White Cut Chicken Bao, £4.50. Tiger Bites Pig.

It was about this time last year that Birmingham went into meltdown over a new opening that specialised in bao. They were rubbish; these most certainly are not. Fluffy pillows of joy filled with smart flavours, my pick of the two under a fiver is this one with poached chicken and crispy skin. Keep an eye out for the forthcoming full review; its a cracker. Website.

Aloo Tikki Chaat, £4.50. Zindiya

This and the chicken tikka have been my go-to order for almost two years, and this dish in particular is probably my favourite vegetarian plate of food in the entire city. Essentially a chickpea curry with a spiced potato patty in the centre, it has bags of attitude. I eat it at least once a week. Website

Pork and Fennel Scotch Egg, £4.50. Pint Shop

But the scotch egg at Pint Shop is an onion bhajii, I hear you say? Correct, young whippersnapper, but there is also one downstairs at the bar that you might like even more. Given the choice I would plump for the more conventional of the two which has more flavour of pork. But what does this multi-award winning nobody know? Quite a lot, actually. Website.

Slice of Pizza, £3.00. Baked in Brick.

I would love to have included an entire pizza in this list but pizza doesn’t grow on five pound trees in this country. Instead I would like to draw your attention to probably Birmingham’s best pizza, which also happens to be the only one I know of which does pizza by the slice. Whatever is on will do; a large wedge of the good stuff and some chilli oil to dredge the crusts through. Website.

Batagor, £5.00. Ngopi.

Thank Farah for this. She took my girlfriend who got all excited and insisted we go. It’s one of the most intriguing dishes in Birmingham that could go on to become a cult classic. Fried chicken and prawn wontons join fried tofu in a peanut sauce marriage of harmony. I honestly never knew Indonesian food could be so interesting. Another full review incoming.

Smoked Beetroot, goats cheese, horseradish and watercress salad, £5.00. Purecraft Bar.

It’s January, you want to be healthy and frugal, right? Purecraft have got your back. Like everything else they do, this is loaded with flavour. The ideal light dinner. Website.

Bao, £4. Little Blackwood.

They are going to murder me for this. The baos are a dessert option as part of a set menu, but get them individually and they are billed at £4 each – I know this because I have paid for them. You’ll probably only get away with this doing what we do, which is by drinking wine on the stools and begging for them. The only dessert on the list, these deep fried bao are similar to donuts when cooked, sliced open and filled with whatever flavours are on: it could be rosehip, salted caramel, champagne, banoffee, or numerous others. The ideal way to finish a meal, and indeed this list. Website.

Want to do this as a food crawl? I’ll join you. Let’s take an A2B. Seriously, let’s do this.

Zindiya, 2018

This post is the first in quite a while for no fault but my own. Dear Reader, I have been a naughty boy, shooting that hyperactive gob of mine off at the wrong irrelevant person.
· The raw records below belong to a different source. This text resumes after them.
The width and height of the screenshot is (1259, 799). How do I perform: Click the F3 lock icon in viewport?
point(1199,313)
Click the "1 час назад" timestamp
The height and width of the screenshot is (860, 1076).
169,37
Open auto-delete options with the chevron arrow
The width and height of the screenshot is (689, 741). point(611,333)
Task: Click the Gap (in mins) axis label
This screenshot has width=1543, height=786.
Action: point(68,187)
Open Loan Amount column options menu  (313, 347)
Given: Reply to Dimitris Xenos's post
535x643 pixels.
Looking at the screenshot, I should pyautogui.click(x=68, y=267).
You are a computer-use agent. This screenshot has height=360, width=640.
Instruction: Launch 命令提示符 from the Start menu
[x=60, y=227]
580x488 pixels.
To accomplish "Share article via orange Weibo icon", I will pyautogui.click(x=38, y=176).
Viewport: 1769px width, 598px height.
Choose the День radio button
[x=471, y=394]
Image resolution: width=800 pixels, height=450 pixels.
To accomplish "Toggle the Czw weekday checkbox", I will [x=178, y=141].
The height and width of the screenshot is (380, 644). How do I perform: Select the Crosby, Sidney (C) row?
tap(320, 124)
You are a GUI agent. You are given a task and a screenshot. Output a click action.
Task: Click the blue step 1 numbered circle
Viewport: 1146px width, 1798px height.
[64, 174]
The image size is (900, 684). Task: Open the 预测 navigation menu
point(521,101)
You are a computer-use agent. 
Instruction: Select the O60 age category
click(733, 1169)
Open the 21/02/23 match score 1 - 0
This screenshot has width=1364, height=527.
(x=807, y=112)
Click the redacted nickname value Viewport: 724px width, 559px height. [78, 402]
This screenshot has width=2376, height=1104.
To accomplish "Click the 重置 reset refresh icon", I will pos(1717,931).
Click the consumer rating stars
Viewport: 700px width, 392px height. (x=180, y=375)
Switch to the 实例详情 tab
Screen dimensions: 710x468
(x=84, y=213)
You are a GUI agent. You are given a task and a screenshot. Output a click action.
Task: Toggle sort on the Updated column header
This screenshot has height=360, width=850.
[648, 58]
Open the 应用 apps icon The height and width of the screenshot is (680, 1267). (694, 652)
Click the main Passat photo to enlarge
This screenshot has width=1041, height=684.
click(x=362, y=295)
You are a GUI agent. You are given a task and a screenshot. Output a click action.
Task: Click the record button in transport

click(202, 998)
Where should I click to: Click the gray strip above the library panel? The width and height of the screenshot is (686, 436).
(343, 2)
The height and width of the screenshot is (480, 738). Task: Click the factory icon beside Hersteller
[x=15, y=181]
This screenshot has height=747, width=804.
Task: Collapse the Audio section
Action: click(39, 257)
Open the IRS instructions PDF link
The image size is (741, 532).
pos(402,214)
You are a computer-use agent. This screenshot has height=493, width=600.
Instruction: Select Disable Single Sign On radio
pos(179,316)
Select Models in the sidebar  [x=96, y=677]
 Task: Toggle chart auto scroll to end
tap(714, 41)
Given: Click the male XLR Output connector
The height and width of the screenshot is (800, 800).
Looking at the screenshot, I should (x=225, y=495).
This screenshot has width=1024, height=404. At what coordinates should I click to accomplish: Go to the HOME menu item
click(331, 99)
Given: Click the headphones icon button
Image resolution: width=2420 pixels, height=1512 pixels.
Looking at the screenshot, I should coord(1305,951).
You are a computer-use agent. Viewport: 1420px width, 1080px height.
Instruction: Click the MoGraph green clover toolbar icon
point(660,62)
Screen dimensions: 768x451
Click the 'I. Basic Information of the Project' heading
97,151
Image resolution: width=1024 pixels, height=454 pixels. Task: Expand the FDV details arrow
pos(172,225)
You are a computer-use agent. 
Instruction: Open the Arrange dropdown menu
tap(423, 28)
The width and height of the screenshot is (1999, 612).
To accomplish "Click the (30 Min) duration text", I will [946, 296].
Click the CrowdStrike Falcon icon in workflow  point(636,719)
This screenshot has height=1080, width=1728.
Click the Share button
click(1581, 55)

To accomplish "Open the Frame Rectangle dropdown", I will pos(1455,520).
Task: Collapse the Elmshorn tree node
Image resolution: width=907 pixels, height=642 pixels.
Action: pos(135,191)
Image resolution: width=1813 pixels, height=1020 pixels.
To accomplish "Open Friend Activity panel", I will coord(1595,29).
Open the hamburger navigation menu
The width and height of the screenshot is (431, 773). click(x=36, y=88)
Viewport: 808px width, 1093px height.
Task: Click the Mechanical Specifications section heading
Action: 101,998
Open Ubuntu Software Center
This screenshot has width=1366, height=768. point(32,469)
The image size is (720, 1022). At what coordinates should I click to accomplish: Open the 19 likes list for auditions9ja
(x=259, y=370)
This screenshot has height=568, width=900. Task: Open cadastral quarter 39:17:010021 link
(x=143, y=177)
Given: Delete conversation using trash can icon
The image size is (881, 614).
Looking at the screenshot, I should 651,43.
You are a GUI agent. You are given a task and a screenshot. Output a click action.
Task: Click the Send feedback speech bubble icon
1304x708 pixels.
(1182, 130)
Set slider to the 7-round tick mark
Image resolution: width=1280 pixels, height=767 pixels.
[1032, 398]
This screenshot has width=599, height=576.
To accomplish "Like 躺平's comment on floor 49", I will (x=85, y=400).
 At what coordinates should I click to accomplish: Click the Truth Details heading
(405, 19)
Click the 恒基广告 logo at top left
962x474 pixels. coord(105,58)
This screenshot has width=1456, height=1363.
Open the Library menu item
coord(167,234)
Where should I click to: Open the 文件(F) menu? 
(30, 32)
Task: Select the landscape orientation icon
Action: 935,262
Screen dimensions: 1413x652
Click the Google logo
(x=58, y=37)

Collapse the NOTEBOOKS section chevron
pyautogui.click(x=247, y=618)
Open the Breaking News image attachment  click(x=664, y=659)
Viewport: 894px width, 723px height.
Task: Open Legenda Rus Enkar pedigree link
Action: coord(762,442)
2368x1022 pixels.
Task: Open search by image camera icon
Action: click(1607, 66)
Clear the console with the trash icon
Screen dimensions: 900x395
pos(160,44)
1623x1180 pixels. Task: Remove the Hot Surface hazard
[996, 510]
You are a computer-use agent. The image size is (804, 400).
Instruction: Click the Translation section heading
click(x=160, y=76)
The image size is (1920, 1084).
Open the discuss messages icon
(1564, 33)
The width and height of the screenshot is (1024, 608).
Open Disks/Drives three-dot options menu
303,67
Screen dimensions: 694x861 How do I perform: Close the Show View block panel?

I am not permitted to say anything on the matter, by my girlfriend who will probably leave me if I do, and by my agent who is presently haggling with Celebrity Big Brother over my value, but it has been a tough week. I have to be careful now. There can be nothing that seeks the attention of the local paper who are clearly struggling for news; nothing for the police to look into in. I’m going to have to be nice. Nice in a way that otherwise eludes me.

In a way I am lucky, because there really is nothing bad to say about the new menu at Zindiya, a place I am vocal about my love for but was probably due an overhaul on the dishes. They still have the stuff that I always go to, taking away a few dishes and adding a lot more, along with a dedicated menu for those grass munching vegans.

We dive straight in with Raj Kachori, a kind of liquid free pani puri that has the bonus of containing three kinds of carbs (potato, chickpea, and lentils) all dressed in zingy chutneys tempered by yogurt. We have aubergine fritters in a robust batter and a loose potato curry with a puffed bread to dunk. If I’m being hyper-critical, that potato curry, as nice as it is, doesn’t quite stand up to the excellent chole bhature they do here, which shares many common qualities.

They have a new chicken tikka here, a green one to go with the more conventional red one, so we try both against each other for comparison. The newer of the two simmers with a more vibrant heat and feels fresher, though I cant choose between them; a problem that’s created problems in my personal life. Do what we did and take both. Lamb keema is properly robust and warming, needing only the soft buns for transport, whilst the chilli chicken is the same indo-Chinese brilliance as the paneer version. I’ve really come to love both versions of this dish. We finish with chocolate pani puris with strawberries and a shot of chilli-chocolate milk. I enjoyed the one third that I was allowed. Claire clearly enjoyed the rest.

We have cocktails because they have Rob Wood’s approval stamped on them and are therefore brilliant, and pay a bill that works out at about £25 a head with far too much food to eat between two. Zindiya opened up a year and a half ago now and have managed to maintain a consistently high standard of food that continues to fill out the restaurant. With the new menu they have gone above that, adding dishes that will in time become as integral to the menu as the likes of the aloo tikki chaat and the original chicken tikka. They just get better and better. And you Citizen Khan’t say fairer than that.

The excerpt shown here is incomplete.